#### Exercise aim
Reproduce verbatim the stretch of the entries below that begins with the line containing "This screenshot has height=811, width=1512. What" and ends with the line containing "FILE is located at coordinates (25, 69).", including both of those lines.

* start Stored data *

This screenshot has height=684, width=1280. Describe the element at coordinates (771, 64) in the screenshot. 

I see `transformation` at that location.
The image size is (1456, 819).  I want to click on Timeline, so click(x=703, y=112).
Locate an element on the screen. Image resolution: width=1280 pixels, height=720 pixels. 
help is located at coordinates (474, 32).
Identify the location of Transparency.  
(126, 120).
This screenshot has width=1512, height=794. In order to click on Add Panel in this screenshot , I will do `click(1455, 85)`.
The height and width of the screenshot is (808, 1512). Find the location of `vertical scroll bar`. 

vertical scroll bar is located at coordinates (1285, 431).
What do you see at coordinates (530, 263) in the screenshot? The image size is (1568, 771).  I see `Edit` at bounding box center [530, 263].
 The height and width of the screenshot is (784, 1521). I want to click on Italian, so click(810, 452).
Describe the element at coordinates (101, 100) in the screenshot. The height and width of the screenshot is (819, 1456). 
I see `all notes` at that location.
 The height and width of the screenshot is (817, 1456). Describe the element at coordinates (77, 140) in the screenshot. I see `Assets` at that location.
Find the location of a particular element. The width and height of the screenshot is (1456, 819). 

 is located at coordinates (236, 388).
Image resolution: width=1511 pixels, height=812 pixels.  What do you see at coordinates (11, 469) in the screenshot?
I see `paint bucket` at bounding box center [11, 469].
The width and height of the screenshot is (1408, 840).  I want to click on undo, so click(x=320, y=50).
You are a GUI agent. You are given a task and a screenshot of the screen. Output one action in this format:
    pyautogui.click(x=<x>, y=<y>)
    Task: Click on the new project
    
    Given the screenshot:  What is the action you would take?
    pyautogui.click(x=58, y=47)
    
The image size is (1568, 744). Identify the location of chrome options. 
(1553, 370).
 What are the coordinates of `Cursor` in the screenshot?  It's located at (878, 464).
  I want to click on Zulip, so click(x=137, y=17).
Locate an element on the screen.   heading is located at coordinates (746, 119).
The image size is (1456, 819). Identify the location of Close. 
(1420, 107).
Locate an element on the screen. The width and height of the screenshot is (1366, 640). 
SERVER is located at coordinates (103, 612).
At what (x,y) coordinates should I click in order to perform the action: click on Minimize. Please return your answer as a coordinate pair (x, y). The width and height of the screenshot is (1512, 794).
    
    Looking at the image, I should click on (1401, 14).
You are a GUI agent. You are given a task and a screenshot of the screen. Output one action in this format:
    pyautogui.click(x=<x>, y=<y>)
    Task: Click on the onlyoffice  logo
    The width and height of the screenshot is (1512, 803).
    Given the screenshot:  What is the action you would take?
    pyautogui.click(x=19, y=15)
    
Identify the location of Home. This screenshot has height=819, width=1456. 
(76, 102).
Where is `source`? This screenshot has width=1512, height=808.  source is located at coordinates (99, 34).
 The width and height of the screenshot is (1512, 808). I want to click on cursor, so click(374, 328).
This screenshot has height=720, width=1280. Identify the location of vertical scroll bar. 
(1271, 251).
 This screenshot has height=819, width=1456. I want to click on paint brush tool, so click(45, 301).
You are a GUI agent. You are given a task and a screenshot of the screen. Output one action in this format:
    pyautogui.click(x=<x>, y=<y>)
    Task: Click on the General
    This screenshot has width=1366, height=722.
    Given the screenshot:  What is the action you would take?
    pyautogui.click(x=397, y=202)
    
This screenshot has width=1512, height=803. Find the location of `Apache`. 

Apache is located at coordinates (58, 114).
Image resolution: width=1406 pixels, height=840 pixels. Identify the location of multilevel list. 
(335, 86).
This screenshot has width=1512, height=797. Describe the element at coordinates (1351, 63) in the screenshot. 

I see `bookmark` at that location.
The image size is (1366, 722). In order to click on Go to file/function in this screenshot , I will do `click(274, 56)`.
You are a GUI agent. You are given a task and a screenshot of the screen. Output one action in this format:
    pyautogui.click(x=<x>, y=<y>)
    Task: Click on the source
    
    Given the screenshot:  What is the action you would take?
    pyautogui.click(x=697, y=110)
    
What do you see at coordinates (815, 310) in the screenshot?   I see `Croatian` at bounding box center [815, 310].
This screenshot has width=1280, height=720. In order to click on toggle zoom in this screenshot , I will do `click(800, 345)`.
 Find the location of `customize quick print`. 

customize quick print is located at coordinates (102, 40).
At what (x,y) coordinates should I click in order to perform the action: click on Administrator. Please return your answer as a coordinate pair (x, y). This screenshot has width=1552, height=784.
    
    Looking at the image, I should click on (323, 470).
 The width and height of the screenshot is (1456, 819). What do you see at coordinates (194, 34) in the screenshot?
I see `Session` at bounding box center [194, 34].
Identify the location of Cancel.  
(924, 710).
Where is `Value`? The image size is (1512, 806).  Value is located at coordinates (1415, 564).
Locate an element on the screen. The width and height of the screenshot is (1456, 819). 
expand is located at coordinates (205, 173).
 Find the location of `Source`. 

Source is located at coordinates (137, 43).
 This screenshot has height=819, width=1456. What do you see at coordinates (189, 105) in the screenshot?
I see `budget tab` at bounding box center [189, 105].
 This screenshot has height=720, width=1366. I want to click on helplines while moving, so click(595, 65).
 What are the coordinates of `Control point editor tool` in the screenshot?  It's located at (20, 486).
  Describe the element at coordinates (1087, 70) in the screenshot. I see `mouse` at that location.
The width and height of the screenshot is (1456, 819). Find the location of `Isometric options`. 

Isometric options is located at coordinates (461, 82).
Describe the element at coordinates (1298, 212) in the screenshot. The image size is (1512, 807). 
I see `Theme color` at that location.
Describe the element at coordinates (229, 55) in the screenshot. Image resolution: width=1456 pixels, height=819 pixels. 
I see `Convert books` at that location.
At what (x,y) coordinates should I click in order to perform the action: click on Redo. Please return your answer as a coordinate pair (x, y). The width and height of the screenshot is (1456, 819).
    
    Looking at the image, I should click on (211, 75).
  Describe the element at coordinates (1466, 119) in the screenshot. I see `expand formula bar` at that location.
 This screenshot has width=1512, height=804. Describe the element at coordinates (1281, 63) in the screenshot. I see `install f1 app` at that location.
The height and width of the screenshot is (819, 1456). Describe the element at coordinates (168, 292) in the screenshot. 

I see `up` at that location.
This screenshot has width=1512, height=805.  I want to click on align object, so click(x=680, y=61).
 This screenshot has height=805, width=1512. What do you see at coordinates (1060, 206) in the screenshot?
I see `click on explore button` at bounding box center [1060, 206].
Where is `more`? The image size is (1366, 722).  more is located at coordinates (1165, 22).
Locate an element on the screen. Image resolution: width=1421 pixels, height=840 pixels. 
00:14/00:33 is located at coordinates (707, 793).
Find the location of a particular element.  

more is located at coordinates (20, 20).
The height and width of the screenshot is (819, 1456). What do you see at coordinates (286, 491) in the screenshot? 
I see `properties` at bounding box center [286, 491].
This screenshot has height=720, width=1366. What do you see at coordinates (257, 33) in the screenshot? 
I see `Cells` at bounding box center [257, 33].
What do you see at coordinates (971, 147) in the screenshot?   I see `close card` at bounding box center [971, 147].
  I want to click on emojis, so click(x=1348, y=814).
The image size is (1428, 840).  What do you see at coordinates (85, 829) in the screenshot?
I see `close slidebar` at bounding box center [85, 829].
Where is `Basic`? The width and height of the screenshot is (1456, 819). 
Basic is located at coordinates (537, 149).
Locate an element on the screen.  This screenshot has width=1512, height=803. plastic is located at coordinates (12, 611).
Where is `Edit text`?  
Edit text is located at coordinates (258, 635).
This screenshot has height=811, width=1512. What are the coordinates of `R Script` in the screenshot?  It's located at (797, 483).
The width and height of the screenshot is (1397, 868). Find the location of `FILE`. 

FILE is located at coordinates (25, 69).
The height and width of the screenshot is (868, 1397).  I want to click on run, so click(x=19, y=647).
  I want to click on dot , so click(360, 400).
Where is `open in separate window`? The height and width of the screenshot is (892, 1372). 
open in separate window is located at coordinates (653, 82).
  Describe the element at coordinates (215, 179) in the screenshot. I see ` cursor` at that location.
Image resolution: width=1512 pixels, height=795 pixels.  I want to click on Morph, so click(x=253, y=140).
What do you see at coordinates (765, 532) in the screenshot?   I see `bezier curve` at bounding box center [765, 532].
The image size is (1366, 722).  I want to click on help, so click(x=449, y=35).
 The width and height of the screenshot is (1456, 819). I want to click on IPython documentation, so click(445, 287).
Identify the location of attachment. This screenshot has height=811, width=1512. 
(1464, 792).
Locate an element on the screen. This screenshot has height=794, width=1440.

* end Stored data *

#### Complete response
This screenshot has height=811, width=1512. What are the coordinates of `R Script` in the screenshot?  It's located at (797, 483).
The width and height of the screenshot is (1397, 868). Find the location of `FILE`. 

FILE is located at coordinates (25, 69).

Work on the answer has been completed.